One last important issue concerning egg allergy is the risk of reaction due to vaccines administration. Egg allergic patients should undergo a drug allergy work-up with the vaccines, before being injected with those for yellow fever, and tick-borne encephalitis; for rabies, it is currently available a vaccine not containing egg proteins; for the flu vaccine, the amount of egg proteins should be verified each year, being variable depending on the production of the vaccinal strain (27). No restriction is advisable for egg allergic patients for the MMR vaccine (figure 4). The nasal influenza vaccine (Fluenz®) is safe for egg allergic children as well.

Figure 4. Primary care management of different vaccines in egg allergic patients.

Figure 4.

Peanuts

In addition to CMA and egg’s allergies, peanut allergy may also be considered as a common cause food allergy in children. Unlike what has been observed for egg and milk, patients suffering from peanut allergy tend to present a persistent allergy through their life (17). Most reactions are IgE mediated and immediate. Peanut allergy is often severe and associated with a high risk of anaphylaxis. Direct or indirect contact with peanuts may elicit clinical symptoms in severely allergic patients (28).

Today, several studies focus on the possibility of treating peanut allergy through oral immunotherapy, to provide patients a lowered risk of accident in case of accidental exposure and to improve the quality of life of both children and caregivers (14). The other strategy to avoid the spreading of this potentially severe allergy is to seek for primary prevention. The Learning Early About Peanut (LEAP) and the Enquiring About Tolerance (EAT) trials showed a risk reduction of peanut allergy in eczematous at-risk children consuming peanuts from the age of 4 month, in an appropriate form, compared with control groups (29,30). A previously mentioned meta-analysis, based on 1 study only, showed that the risk of peanut sensitization is lower (even though not statistically significant) in infants with early peanut introduction (risk ratio 0.68; 95% CI, 0.40-1.15) (7). On the other hand, the risk of peanut allergy, based on 2 studies, is reduced in infants with early peanut introduction, with a statistically significant random-effects model (risk ratio 0.29; 95% CI, 0.11-0.74) (17). Today, it should be considered that a dosing regimen of 2 grams per week of peanuts in early infancy is more effective in inducing oral tolerance than a later introduction (8) (figure 5).

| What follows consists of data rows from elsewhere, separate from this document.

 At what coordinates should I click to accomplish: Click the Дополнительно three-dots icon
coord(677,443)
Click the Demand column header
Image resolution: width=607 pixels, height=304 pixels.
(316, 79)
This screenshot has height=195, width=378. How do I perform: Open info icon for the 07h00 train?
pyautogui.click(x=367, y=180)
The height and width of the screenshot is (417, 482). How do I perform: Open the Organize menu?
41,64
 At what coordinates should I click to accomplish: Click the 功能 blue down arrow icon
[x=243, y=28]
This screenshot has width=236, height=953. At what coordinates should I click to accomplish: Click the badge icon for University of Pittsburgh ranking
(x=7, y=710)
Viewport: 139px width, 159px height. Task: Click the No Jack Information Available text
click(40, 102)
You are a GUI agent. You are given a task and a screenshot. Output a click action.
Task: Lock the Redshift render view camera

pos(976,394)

Figure 5. Primary care management of egg and peanut introduction in high-risk infants.

Figure 5.

Conclusion

In children, food allergy, and especially IgE mediated forms, are associated to the risk of severe allergic reactions, including anaphylaxis, and have a strong impact on the quality of life of patients and families. Primary care physicians are the first healthcare providers to which families refer in case of the appearance of mild-to moderate symptoms. It is therefore important for doctors to know the first steps to diagnose food allergies and to start an adequate treatment, including an elimination diet and the emergency kit prescription. In case of milk allergy, a proper management, especially of non-IgE mediated reactions, is essential to provide the best advises to the parents of the allergic child. Also, primary care providers should be aware of the new preventive strategies, focused mainly on egg and peanuts allergy, that should be provided in children at risk of developing food allergies. The role of primary care is essential not only for improving life’s quality of children and their families, but also for reducing health care costs.

Conflict of interest:

Each author declares that he or she has no commercial associations (e.g. consultancies, stock ownership, equity interest, patent/licensing arrangement etc.) that might pose a conflict of interest in connection with the submitted article.